● **ASSIGNED TASK 1**
Return the part of the interview from "How do you believe" to "to in retirement?", word for word.
● **ASSIGNED TASK 2**
Answer these questions from the interview:
(a) In what month was the speaker's first day as dean?
(b) Who recently called the speaker?
(c) What does the speaker hope will accelerate during retirement?
● **ASSIGNED TASK 3**
Write what comes next in the interview, continuing from where it stops.

● **SOURCE DOCUMENT**
++++++++++++++++++++

What have been some of your favorite memories from your time in the College of Education?

As an educator, my highest points have been with students and colleagues. I am fortunate that I was able to end my career back in the classroom, working with students and colleagues. One joint memory that stands out also has to do with Poe Hall. I remember my first day as dean doing a “walk about” the building. There were very few people in the building that day in July. And my last time in the building was on the Sunday before Thanksgiving, as I was emptying out my office of my personal belongings. I did another walk-about of the building. And it was empty. What gives life to Poe Hall isn’t the building, but the people. It was that energy that I was seeking and will miss.

How do you believe your work in education has made an impact on your students or the field? 

Recently, I received a call from the son-in-law of one of my doctoral students who had died. He told me he called because he knew how much I meant to the student. As educators, at any level, we don’t always know of our lasting impact, but occasionally we are reminded that we made a difference in someone’s life. I think the best we can do is to always try to do better by our students, to always have their best interests at heart, and to hope we made a difference in their lives.

What are you most looking forward to in retirement?

I’ve told several people, in answer to this question when asked, that professors never retire, we only quit getting a paycheck. I will continue to write and teach, and I already have several projects I’m working on with others. While my family would like it if I slowed down, I am actually hoping my scholarship will accelerate during retirement.

++++++++++++++++++++

● **SUPPLIED RECORDS**
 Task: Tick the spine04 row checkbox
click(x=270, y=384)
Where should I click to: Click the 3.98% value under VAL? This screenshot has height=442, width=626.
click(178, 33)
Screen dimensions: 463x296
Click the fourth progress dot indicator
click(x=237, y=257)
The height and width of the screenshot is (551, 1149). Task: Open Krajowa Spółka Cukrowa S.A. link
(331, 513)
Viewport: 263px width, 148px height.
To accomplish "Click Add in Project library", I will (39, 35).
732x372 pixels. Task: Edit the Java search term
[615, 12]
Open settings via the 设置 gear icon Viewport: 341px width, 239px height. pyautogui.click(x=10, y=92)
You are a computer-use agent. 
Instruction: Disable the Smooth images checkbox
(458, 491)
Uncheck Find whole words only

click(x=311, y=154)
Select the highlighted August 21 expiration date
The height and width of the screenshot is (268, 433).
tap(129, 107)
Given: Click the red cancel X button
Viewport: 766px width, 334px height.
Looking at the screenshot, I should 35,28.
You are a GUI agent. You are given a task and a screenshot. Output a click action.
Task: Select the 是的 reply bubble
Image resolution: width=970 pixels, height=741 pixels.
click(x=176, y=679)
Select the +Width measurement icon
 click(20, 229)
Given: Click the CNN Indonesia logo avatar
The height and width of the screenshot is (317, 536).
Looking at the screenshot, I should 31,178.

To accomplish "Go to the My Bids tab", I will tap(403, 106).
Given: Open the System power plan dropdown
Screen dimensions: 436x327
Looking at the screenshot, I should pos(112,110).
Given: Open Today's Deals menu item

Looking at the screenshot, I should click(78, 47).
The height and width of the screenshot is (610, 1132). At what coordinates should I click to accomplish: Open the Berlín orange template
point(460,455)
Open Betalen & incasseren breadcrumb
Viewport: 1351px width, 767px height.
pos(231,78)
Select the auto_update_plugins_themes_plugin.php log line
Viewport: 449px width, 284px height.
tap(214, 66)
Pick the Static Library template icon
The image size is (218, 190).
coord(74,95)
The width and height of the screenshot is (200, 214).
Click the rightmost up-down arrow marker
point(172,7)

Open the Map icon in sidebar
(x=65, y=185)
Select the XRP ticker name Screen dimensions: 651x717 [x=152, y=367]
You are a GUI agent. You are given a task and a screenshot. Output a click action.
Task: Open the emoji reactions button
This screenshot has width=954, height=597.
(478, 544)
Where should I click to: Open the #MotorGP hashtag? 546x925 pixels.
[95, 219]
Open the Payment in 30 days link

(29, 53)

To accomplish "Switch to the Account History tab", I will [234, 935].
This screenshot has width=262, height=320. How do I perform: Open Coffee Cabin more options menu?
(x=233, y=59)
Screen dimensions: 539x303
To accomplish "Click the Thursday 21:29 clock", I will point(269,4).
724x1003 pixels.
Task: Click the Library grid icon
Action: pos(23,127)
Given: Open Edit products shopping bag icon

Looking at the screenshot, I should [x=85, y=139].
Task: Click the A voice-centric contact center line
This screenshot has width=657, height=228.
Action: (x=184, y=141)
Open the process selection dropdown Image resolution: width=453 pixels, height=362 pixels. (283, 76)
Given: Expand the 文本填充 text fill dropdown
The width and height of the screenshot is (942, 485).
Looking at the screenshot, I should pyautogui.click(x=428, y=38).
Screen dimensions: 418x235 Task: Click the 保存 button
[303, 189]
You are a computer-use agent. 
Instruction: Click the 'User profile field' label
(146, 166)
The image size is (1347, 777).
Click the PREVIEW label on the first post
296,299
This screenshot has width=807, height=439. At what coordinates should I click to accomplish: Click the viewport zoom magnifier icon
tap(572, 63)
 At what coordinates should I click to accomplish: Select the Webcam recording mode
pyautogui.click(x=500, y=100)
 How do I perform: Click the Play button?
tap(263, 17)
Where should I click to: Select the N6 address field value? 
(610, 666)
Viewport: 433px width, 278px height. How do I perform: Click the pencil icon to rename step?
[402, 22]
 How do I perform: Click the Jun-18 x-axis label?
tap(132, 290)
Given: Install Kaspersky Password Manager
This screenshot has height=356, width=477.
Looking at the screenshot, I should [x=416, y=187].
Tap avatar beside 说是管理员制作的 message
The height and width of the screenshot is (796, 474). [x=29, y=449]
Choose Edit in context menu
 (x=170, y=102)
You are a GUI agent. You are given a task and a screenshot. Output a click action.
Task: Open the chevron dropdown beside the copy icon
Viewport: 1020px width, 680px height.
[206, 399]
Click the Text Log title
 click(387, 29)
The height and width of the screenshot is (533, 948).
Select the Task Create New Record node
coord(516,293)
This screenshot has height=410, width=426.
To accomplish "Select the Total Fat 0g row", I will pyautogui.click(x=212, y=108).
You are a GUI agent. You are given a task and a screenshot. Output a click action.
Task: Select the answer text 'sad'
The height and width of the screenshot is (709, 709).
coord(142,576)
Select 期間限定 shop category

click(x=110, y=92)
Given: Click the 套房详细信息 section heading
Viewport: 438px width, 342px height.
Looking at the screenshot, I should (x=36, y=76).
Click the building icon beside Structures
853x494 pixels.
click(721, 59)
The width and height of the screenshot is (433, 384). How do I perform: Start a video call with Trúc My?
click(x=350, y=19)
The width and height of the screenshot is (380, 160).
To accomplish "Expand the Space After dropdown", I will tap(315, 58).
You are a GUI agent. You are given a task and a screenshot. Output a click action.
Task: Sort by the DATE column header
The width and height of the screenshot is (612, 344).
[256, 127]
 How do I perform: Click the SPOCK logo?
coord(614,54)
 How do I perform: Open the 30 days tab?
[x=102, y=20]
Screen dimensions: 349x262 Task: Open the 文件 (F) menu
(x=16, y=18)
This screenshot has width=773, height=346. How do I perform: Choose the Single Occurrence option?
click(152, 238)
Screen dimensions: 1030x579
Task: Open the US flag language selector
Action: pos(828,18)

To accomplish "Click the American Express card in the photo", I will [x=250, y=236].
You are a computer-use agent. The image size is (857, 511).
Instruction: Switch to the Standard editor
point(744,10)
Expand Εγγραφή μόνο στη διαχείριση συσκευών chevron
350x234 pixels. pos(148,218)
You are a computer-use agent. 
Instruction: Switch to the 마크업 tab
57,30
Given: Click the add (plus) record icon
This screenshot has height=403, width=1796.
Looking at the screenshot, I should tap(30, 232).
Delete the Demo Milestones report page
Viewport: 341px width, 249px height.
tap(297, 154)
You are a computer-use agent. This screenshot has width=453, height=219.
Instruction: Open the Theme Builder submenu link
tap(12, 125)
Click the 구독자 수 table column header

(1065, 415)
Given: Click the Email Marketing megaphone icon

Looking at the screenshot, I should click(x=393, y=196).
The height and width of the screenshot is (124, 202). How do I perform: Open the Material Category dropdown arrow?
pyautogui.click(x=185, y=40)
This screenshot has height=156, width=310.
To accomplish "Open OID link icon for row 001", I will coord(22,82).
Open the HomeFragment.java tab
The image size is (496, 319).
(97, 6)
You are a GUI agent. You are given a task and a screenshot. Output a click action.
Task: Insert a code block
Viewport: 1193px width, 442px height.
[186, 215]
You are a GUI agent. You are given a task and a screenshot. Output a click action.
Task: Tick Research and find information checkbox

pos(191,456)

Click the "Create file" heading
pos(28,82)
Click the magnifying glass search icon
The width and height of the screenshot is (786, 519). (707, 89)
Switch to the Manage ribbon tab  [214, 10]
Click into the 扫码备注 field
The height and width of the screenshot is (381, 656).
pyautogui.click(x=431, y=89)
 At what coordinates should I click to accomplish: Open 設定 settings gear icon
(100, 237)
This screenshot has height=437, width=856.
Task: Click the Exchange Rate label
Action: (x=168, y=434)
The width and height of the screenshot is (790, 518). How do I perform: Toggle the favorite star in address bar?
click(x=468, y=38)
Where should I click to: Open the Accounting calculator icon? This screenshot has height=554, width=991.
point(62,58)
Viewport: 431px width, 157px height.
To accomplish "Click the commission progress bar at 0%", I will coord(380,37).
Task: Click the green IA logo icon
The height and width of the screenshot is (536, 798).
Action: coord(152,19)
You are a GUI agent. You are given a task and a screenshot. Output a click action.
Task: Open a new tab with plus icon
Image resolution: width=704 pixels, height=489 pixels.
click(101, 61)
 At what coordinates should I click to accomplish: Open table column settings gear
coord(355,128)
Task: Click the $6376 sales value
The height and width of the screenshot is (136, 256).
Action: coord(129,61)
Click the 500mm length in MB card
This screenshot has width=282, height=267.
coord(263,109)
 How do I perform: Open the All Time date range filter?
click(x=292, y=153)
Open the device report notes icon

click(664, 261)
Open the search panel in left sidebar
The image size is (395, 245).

++++++++++++++++++++

● **EXERCISE ANSWER 1**
How do you believe your work in education has made an impact on your students or the field? 

Recently, I received a call from the son-in-law of one of my doctoral students who had died. He told me he called because he knew how much I meant to the student. As educators, at any level, we don’t always know of our lasting impact, but occasionally we are reminded that we made a difference in someone’s life. I think the best we can do is to always try to do better by our students, to always have their best interests at heart, and to hope we made a difference in their lives.

What are you most looking forward to in retirement?

● **EXERCISE ANSWER 2**
(a) July
(b) The son-in-law of one of the speaker's doctoral students who had died
(c) The speaker's scholarship

● **EXERCISE ANSWER 3**
Clinical Educator and SUCCEED Director Melanie Smith

Why did you initially choose a career in education?

When I came to NC State as an undergrad, my major was chemical engineering. I realized in my junior year that it wasn’t for me. Thankfully, I had some trusted advisors who helped me find my way to where I truly belonged, which was in the field of education.  

What inspired you to stick with education for so many years?

It is definitely the people who have been in my path along the way that have sustained me all these years. From my 13 years as a second grade teacher through my 20 years in the College of Education, I have been energized and inspired by the powerful connections I have felt with the students, colleagues and community partners with whom I have had the privilege of working.  

Are there any fond moments from your career that really stand out to you?

There are many positive moments, but overall, it is having the opportunity to pay forward all the support that I received from mentors and colleagues early in my career as an educator.  

What have been some of your favorite memories from your time in the College of Education?

There are many.  Some of the highlights include opportunities to collaborate with my colleagues on a variety of projects for teachers across the career span such as Cooperating Teacher Institutes and Beginning Teacher Institutes and the North Carolina New Teacher Support Program. I will also treasure the time working with my graduate students in Instructional Coaching and Mentoring for teachers and engaging with our pre-service teachers during their student teaching seminars.  

How do you believe your work in education has made an impact on your students or the field? 

In her book, Becoming, Michelle Obama says, “For me, becoming isn’t about arriving somewhere or achieving a certain aim. I see it instead as forward motion, a means of evolving, a way to reach continuously toward a better self. The journey doesn’t end. Do we settle for the world as it is, or do we work for the world as it should be?”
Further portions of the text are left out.